Set every record down again, exactly and completely.

DATA FOR THE TASK
Start of Block
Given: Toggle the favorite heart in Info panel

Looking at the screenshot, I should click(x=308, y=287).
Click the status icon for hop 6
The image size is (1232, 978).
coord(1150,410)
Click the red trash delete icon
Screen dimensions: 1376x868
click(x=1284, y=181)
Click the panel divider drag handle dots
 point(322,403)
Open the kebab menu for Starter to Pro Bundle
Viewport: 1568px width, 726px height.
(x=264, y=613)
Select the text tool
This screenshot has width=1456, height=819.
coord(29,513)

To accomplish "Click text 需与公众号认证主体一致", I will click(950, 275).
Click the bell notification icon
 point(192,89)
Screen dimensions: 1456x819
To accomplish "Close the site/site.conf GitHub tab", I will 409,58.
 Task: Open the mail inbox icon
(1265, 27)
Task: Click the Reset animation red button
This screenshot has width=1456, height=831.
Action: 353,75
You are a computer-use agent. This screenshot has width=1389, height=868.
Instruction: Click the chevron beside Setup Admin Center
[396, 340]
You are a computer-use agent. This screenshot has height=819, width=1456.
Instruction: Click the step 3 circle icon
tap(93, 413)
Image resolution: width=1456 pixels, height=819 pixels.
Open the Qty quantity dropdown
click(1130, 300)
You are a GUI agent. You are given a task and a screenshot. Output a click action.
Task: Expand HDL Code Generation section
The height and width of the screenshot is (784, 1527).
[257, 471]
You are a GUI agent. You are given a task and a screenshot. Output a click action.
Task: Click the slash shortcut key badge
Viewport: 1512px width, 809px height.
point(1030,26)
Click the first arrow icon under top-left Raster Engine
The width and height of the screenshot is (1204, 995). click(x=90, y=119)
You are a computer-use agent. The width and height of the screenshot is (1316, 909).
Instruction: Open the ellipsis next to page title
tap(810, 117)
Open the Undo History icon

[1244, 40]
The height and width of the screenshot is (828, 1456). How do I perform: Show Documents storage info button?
End of Block
SOLUTION
Given: Toggle the favorite heart in Info panel

Looking at the screenshot, I should click(x=308, y=287).
Click the status icon for hop 6
The image size is (1232, 978).
coord(1150,410)
Click the red trash delete icon
Screen dimensions: 1376x868
click(x=1284, y=181)
Click the panel divider drag handle dots
 point(322,403)
Open the kebab menu for Starter to Pro Bundle
Viewport: 1568px width, 726px height.
(x=264, y=613)
Select the text tool
This screenshot has width=1456, height=819.
coord(29,513)

To accomplish "Click text 需与公众号认证主体一致", I will click(950, 275).
Click the bell notification icon
 point(192,89)
Screen dimensions: 1456x819
To accomplish "Close the site/site.conf GitHub tab", I will 409,58.
 Task: Open the mail inbox icon
(1265, 27)
Task: Click the Reset animation red button
This screenshot has width=1456, height=831.
Action: 353,75
You are a computer-use agent. This screenshot has width=1389, height=868.
Instruction: Click the chevron beside Setup Admin Center
[396, 340]
You are a computer-use agent. This screenshot has height=819, width=1456.
Instruction: Click the step 3 circle icon
tap(93, 413)
Image resolution: width=1456 pixels, height=819 pixels.
Open the Qty quantity dropdown
click(1130, 300)
You are a GUI agent. You are given a task and a screenshot. Output a click action.
Task: Expand HDL Code Generation section
The height and width of the screenshot is (784, 1527).
[257, 471]
You are a GUI agent. You are given a task and a screenshot. Output a click action.
Task: Click the slash shortcut key badge
Viewport: 1512px width, 809px height.
point(1030,26)
Click the first arrow icon under top-left Raster Engine
The width and height of the screenshot is (1204, 995). click(x=90, y=119)
You are a computer-use agent. The width and height of the screenshot is (1316, 909).
Instruction: Open the ellipsis next to page title
tap(810, 117)
Open the Undo History icon

[1244, 40]
The height and width of the screenshot is (828, 1456). How do I perform: Show Documents storage info button?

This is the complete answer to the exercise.